Whatever the context, an open acknowledgement that change is afoot is slowly becoming the commonplace reality for the majority of lawyers across the spectrum of settings and roles. Interestingly, and yet not that surprisingly given the autonomous nature of lawyers, the response to this change is as varied as the types and forms of practice available.
Opinions abound as to how to respond to the changing landscape. I have heard everything from do nothing (as this is nothing more than a “race to the bottom” that will self-correct once the less competent are run out of business) to overhaul your practice to become more efficient (as this is a golden opportunity to grab market share) to innovate and create a new, completely different offering (and with it create new markets).
While I don’t have a crystal ball or “THE right answer” (frankly I don’t think there is one “right” answer), I do think the “do nothing” approach is ill advised. Examples of those who did nothing while everything around them changed (from Polaroid, to Kodak, to Blockbuster) do not bode well for that approach. The approach you do take will, however, depend very much on your environment and there is no guarantee that it will be “right” the first time. That’s OK. In fact, you are more likely than not going to make some mistakes. Many mistakes. The important thing is to fail fast, move forward and learn from those mistakes. Recognize that this is a marathon, not a 100 meter dash.
When deciding what path to take it is worth noting that much of the pressure to adjust is coming from changes underway in client behavior and client needs which directly impacts the role of in-house counsel. Merely knowing the right legal answer has increasingly become table stakes. Being able to apply that legal knowledge while taking into account budgetary impact, business context and practical implications in order to deliver a solution-oriented recommendation that drives business results is where more and more in-house talent is being pushed and where they really deliver value for their organization.
And this is where the impact and opportunity for external counsel kicks in. With clients and/or internal counsel pressed for time and resources while being expected to deliver results, clients look to their external service providers for practical advice that makes it easier for them to decide what to recommend or do. For example, executive summaries with clearly articulated recommended next steps and cost implications are critical whether your clients are large organizations or individuals in a family law dispute – arguably even more so for the latter type of client. A simple enough step and while it sounds easy enough to do, it is surprisingly difficult to do well without conscious attention to developing skills associated with succinctly delivering such a product and truly understanding the needs and context of your specific clients as well, if not even better, than they do.
This is where continuous improvement and development of your personal skill sets is imperative. You can’t control the needs and contexts of your clients or the path that the legal profession takes as the waves of change come crashing in. You can, however, master the skills required to surf the waves and enjoy the thrill of the ride.
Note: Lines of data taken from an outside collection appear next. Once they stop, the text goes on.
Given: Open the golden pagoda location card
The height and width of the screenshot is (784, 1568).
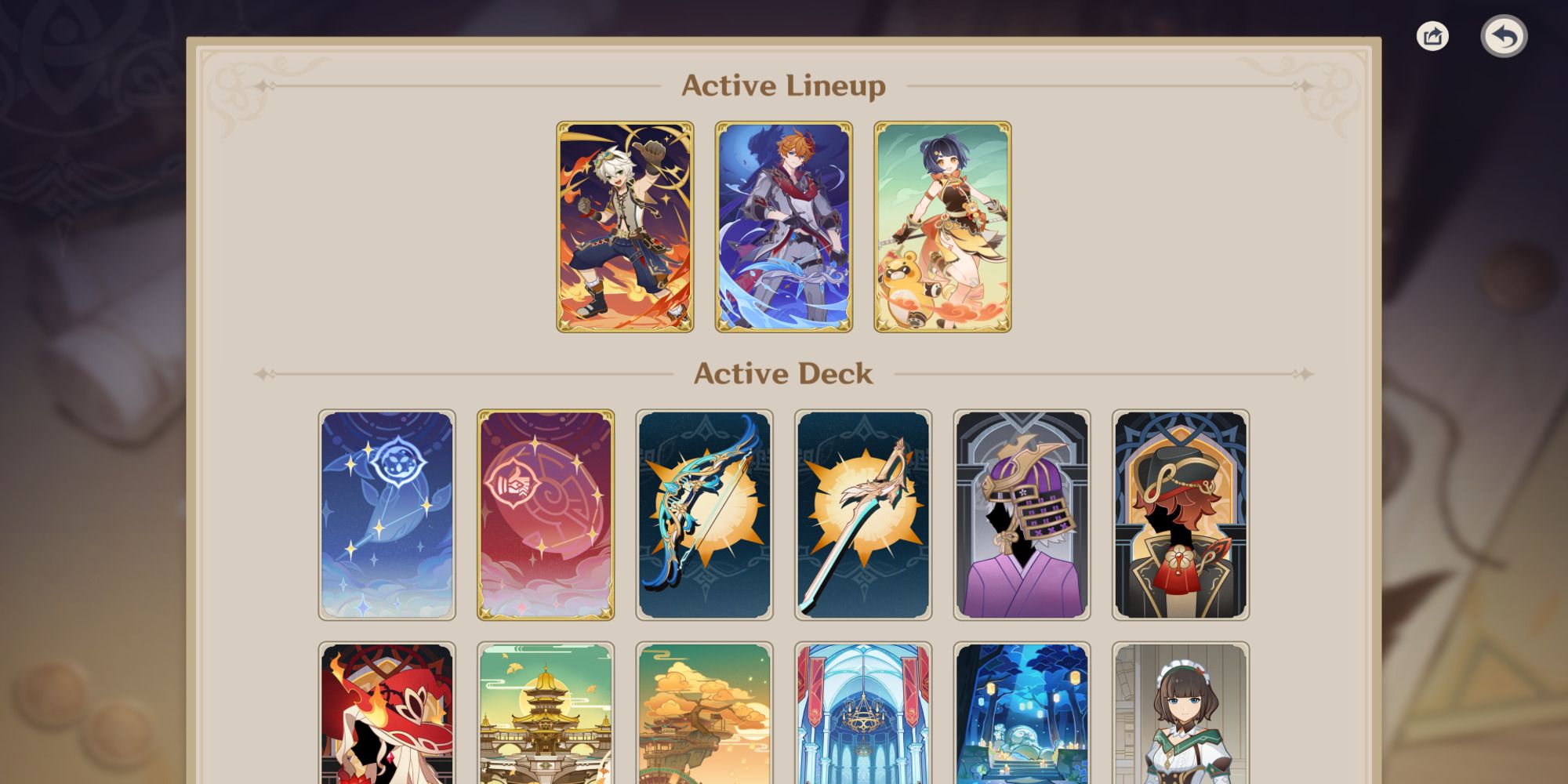Looking at the screenshot, I should pos(546,713).
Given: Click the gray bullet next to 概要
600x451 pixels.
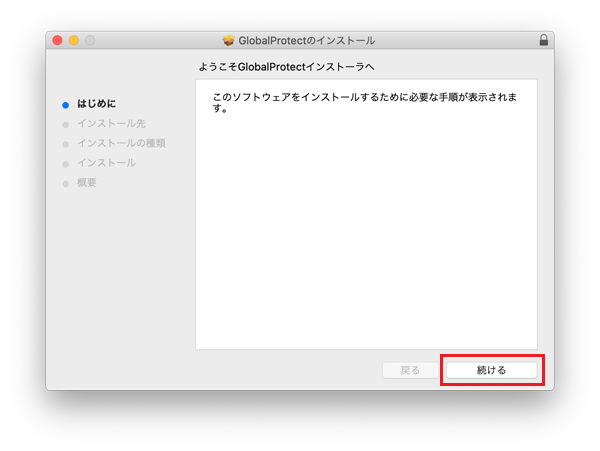Looking at the screenshot, I should (x=66, y=183).
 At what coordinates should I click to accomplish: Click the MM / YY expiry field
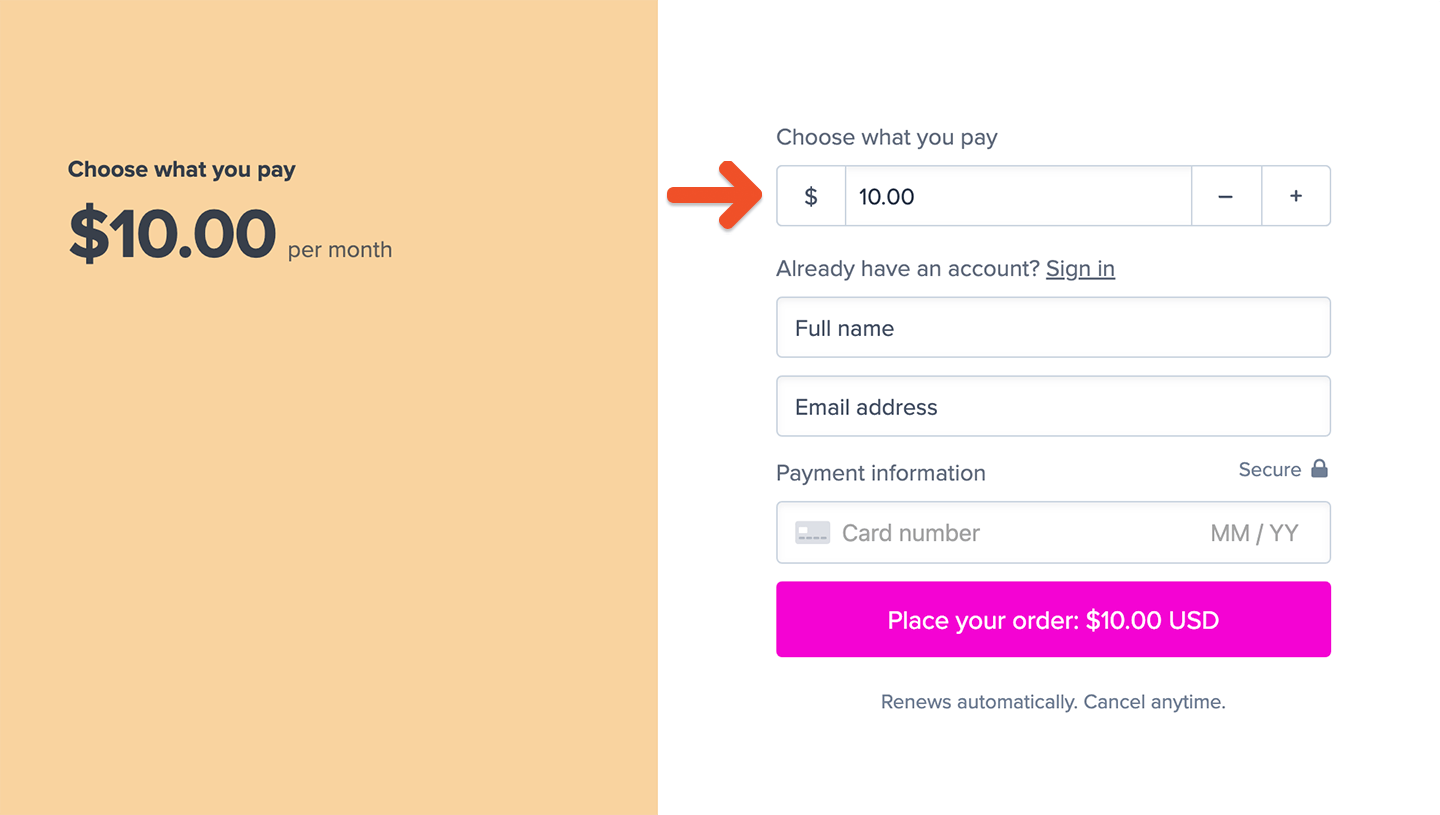click(1254, 533)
To that end, courses and conferences abound that help lawyers develop the business skills needed to thrive in this emerging new world. I encourage you to think about what skills you could brush up on or develop to help you navigate these uncharted waters. As a panellist for the upcoming Disruption in Legal Services Delivery: What Students and New Lawyers Need to Know program, I am biased and quite like the practical insights and perspectives offered by that program. The fact that the modules address skills required to surf with confidence, combined with the ability to sign up for modules as a package or a la carte, particularly appeals to me.
Whatever type of program and/or resources appeal to you, take charge of your journey and regularly identify opportunities to acquire skills that will enable you to jump in with enthusiasm and confidence. Given you readily figured out how to master law school concepts like torts, laws of perpetuities and adjusted cost bases you have the learning mindset needed to unlock these additional business skills and concepts that will help you tackle the puzzle of the paradigm shift.
Whether you are focused on innovation, improvement or just staying the course, one thing is certain, regularly investing in your broader business skills is necessary to remain competitive in this regularly shifting environment. Whatever your year of call I encourage you to embrace the love of learning embedded in each and every one of you and develop and hone the skills needed to ride this wave of change. You won’t regret it!